Carothers v. Carothers

ZEL M. FISCHER, Judge,

concurring.

I concur in the result of the principal opinion. I write separately, however, because I think its holding will continue to create confusion concerning when a civil contempt judgment is enforced and, therefore, . final for purposes of determining when the contemnor must file a notice of appeal. In my opinion, the only consistently practical time to consider a civil contempt order enforced and, therefore, final and appealable is when the judgment is actually enforced. In this case and others, when imprisonment is the remedy, the better and traditional rule is that the judgment is actually enforced when the con-temnor is incarcerated. In re Marriage of Crow and Gilmore, 103 S.W.3d 778 (Mo. banc 2003).1

By holding that the time for appeal also begins to run when “the trial court ‘takes evidence’ — conducts a hearing to see if the contempt has been purged — finds that the contempt has not been purged and then reissues a warrant of commitment,” the principal opinion perpetuates the confusion as to when the contemnor has a final judgment, subject to appeal.
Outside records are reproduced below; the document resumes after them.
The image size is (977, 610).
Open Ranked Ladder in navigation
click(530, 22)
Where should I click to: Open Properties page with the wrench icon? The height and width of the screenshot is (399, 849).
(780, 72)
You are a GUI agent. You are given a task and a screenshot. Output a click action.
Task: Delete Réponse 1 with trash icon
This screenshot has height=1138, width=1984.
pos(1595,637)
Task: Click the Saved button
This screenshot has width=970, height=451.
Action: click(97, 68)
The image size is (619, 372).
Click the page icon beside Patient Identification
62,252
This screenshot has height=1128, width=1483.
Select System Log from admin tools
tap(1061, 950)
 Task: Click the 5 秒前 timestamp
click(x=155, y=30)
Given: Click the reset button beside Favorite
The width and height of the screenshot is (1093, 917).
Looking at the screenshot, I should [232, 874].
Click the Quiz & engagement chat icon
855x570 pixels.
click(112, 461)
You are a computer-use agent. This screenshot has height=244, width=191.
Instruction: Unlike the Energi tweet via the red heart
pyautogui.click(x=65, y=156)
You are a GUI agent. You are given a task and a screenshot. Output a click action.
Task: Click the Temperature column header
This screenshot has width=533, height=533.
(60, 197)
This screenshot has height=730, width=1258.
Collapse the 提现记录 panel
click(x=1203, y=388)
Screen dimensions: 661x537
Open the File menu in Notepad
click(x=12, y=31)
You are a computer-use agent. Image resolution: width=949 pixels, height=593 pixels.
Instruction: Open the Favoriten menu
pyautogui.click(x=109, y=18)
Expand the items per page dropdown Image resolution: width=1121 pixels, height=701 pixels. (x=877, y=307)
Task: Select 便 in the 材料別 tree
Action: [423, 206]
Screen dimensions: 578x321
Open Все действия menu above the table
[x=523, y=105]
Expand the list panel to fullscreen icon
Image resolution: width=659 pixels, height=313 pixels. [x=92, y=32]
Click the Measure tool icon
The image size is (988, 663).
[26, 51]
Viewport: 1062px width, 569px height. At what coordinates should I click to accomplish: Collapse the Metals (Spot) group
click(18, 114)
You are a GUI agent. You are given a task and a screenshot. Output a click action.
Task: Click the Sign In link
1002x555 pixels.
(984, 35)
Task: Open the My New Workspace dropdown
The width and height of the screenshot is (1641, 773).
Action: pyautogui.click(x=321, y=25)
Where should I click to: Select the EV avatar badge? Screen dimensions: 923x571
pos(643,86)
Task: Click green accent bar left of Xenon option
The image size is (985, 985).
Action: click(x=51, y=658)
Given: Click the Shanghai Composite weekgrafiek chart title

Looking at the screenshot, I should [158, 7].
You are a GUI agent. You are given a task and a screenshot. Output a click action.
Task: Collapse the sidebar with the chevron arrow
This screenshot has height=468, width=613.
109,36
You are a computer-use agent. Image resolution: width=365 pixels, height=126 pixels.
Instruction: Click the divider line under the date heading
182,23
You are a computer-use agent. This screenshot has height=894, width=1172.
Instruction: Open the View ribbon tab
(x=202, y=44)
For purposes of appeal, a civil contempt order is not final until “enforced.”
When “enforcement” occurs depends .on the remedy. Two remedies to coerce compliance are compensatory per diem fines and imprisonment.
When the remedy is a fine, the contempt order is “enforced” when the moving party executes on the fine....
When the remedy is imprisonment, the traditional rule is that the contempt order is “enforced” when there is “actual incarceration pursuant to a warrant [or order] of commitment.”

Id. at 781 (citations omitted).

A court conducting “a hearing to see if contempt has been purged” and even the ré-issuance of a warrant of commitment following such a hearing does not necessarily mean “that incarceration is imminent” or that the judgment is actually being “enforced” as the principal opinion suggests. Op. at 25. Enforcement by the threat of incarceration is no more imminent than a judgment that imposes a fine that, is not executed. For example, courts routinely extend the stay to give the con-temnor additional time to purge the contempt or schedule another hearing to see if the contemnor complies with the civil contempt order. These actions do not necessarily enforce the civil contempt order. This Court’s prior cases, which are cited in In re Marriage of Crow and Gilmore, provided “[w]hen the remedy is imprisonment, the traditional rule is that the contempt is ‘enforced’ when there is ‘actual incarceration pursuant to a warrant [or order] of commitment.’ ” 103 S.W.3d at 781.2

*28I think the better rule would be for this Court to adhere to the “traditional rule” and hold that a contempt order is enforced and, therefore, final and appealable only when the contemnor is incarcerated. This would eliminate any confusion and draw a bright line as to when the time for appeal begins to run. Similarly, this would be consistent with the rule providing that when the remedy for civil contempt is a fine that the contempt order is considered “enforced” and, therefore, final only when the moving party executes on the fine. Additionally, this also would be consistent with the rule regarding the review of a criminal contempt judgment, which is pursued by writ of habeas corpus once the contemnor is incarcerated. Smith v. Pace, 313 S.W.3d 124, 129 (Mo. banc 2010).

Applying the traditional rule to the current case, Pamela Carothers was taken into custody on March 31, 2010. Her second notice of appeal, filed on April 6, 2010, was timely because it was within 10 days of the civil contempt order being enforced by her incarceration — thus becoming final. Accordingly, I concur in the result of the principal opinion and the analysis regarding the right to counsel in contempt proceedings.

. "[A]n incarcerated contemnor is entitled to release on bond pending appeal.” Id. at 782.

. Ten separate cases are cited to support this traditional rule of law, while only two cases are cited to support the proposition "[t]his Court has intimated that an order of commit*28ment is sufficient to ‘enforce’ a contempt order.” 103 S.W.3d at 781. A departure from the traditional rule did not alter the outcome in In re Marriage of Crow and Gilmore and has done nothing to cease any confusion by the litigants and courts in these civil contempt cases.